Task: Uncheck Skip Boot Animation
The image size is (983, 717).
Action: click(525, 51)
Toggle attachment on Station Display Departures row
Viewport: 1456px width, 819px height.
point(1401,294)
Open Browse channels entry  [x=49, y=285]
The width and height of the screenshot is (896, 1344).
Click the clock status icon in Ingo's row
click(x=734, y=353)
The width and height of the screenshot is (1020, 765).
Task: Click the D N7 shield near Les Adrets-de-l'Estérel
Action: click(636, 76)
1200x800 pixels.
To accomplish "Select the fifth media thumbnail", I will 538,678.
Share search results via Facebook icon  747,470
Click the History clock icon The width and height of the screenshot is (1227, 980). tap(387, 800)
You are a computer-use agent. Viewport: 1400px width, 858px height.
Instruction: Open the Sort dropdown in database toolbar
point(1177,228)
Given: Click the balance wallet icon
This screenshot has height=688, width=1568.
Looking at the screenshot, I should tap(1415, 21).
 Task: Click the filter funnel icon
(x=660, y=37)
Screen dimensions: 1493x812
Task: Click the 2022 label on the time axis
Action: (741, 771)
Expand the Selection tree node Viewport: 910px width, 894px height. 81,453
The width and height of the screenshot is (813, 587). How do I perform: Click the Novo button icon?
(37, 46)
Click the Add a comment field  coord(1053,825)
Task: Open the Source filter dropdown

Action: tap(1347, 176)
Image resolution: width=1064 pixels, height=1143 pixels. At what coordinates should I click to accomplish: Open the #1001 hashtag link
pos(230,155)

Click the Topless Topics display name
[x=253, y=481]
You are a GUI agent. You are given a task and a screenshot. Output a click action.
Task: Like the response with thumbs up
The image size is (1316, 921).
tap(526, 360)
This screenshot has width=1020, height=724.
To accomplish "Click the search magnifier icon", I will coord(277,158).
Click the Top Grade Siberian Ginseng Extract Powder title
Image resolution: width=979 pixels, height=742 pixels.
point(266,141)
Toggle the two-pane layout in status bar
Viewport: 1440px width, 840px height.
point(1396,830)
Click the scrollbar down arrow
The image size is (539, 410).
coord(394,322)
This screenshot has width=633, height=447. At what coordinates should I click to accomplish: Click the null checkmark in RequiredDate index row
-----
## Work to be completed
Your answer should consist of the lines from the material that contain "agent".

## Solution
You are a computer-use agent. Viewport: 1400px width, 858px height.
You are a GUI agent. You are given a task and a screenshot. Output a click action.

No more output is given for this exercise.